Imagine que alguém lhe propõe que os seus dados privados e confidenciais passem a ser conhecidos por outras pessoas. Calculo que não fique propriamente radiante com a ideia… e que, no mínimo, pretenda saber mais sobre esta pretensão tão intrusiva e adversa. Os dados a partilhar com outrem serão “apenas” os referentes às suas transmissões telefónicas, de Internet, destino e duração, chamadas e sms, os que permitam aferir a sua localização e a dos seus interlocutores, bem como a respetiva identidade, reconhecer o equipamento de telecomunicações usados, mas também a sua informação bancária, a informação fiscal, e vários outros detalhes que podem ser extraídos a partir dos seus dados. Em linguagem banal, são dados sobre dados.
Ou ainda, numa terminologia mais tensa, os metadados.
A discussão gerada desde há dois anos nos foros político e judicial tem sido clarificadora, embora infrutífera. A proposta da direita, que contou em certa medida com a anuência do partido hoje no governo, colocou a tónica da permissão legal do acesso aos metadados de comunicações dos cidadãos pelos oficiais de informações do SIS (Serviço de Informações de Segurança) e do SIED (Serviço de Informações Estratégicas de Defesa) sustentando que isso é essencial para o combate às ameaças à segurança nacional e como prevenção do terrorismo. O Parlamento aprovou assim esse novo poder aos espiões, tendo, contudo, a norma sido chumbada pelo Tribunal Constitucional, em agosto de 2015, que invocou o preceito da inviolabilidade da correspondência e das comunicações. Mas quer isto dizer que ficaremos desprotegidos caso os espiões não possam aceder aos nossos dados? Julgo que a discussão deve seguir outro trilho.
Antes de mais, o artigo 34.º da Constituição determina que “é proibida toda a ingerência das autoridades públicas na correspondência, nas telecomunicações e nos demais meios de comunicação”. Todavia, a lei concede já este acesso aos tribunais e à polícia judiciária no âmbito de processos criminais.
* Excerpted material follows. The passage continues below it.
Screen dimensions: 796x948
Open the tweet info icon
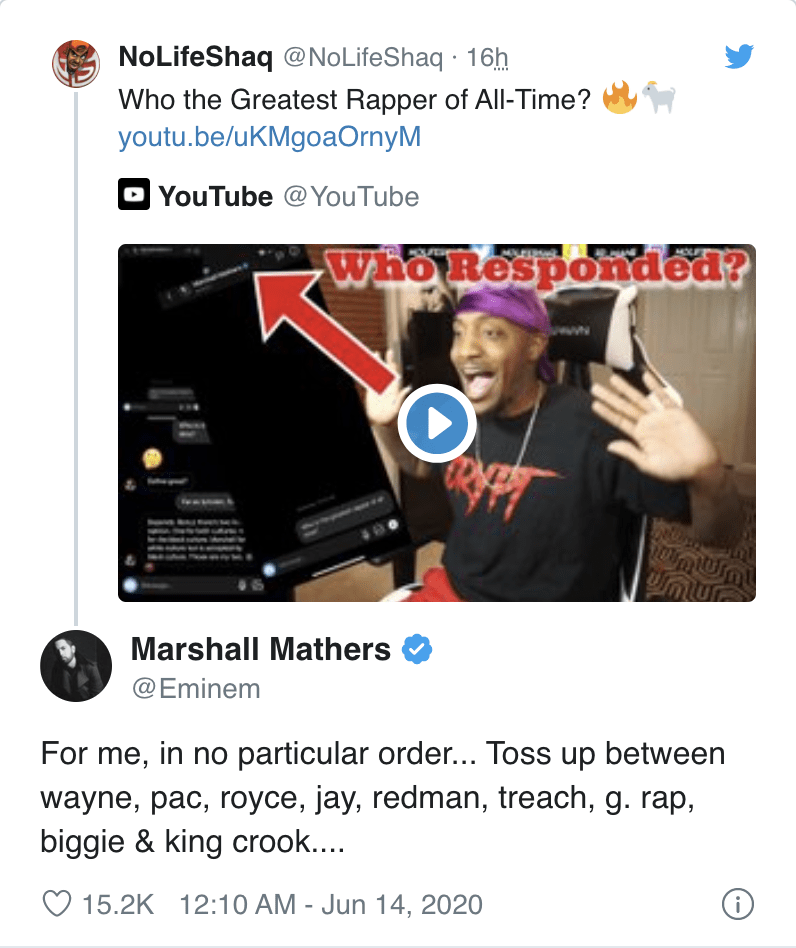pos(737,905)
Ou seja, o acesso aos dados já é possível nos casos em que a lei o determina. Então que razão há para se permitir a devassa aos cidadãos e legalizar a afronta aos seus direitos? Alega-se que outros países já o fazem e que em Portugal há um exagerado protecionismo aos indivíduos. Mas não será esse um bom indicador da nossa vitalidade democrática e do cumprimento do Estado de Direito?
Por outro lado, alegam ainda os partidários da extensão de poder aos espiões que estes só agirão mediante a autorização prévia e obrigatória de uma Comissão de Controlo Prévio. Este argumento levanta pelo menos duas fundadas suspeitas. Por um lado, ainda que previamente autorizadas por uma comissão ou conselho fiscalizador constituído por parlamentares, como tem vindo a ser defendido, convém não esquecer que a maioria dos deputados não jurou exclusividade à causa pública, acumulando-a com outros interesses privados, tais como a atividade empresarial, de advocacia, de consultoria ou de gestão de grupos, muitos deles com negócios com o Estado.
O que nos conduz à perscrutação: não estarão a deixar o galinheiro à guarda da raposa? Por outro lado, são conhecidas as más experiências recentes quanto à ingerência de elementos das Secretas na privacidade dos cidadãos, com inconcebíveis abusos cometidos contra jornalistas, obtendo ilegalmente os registos das suas comunicações móveis e por isso limitadores da liberdade de imprensa. Ou o da detenção de um espião português suspeito de vender à Rússia documentos secretos da NATO. Talvez estes casos sejam excecionais, ou talvez não sejam.
O tema dos metadados parece estar de volta à ribalta. Em causa encontram-se valores em potencial conflito: o da segurança e o da privacidade. A discussão devia ser profícua, mas tem sido estéril. Quem a quer trazer de volta acredita que a insistência é como água mole em pedra dura… Resta saber quão dura é a pedra que sustenta os direitos individuais dos cidadãos garantindo uma liberdade plena.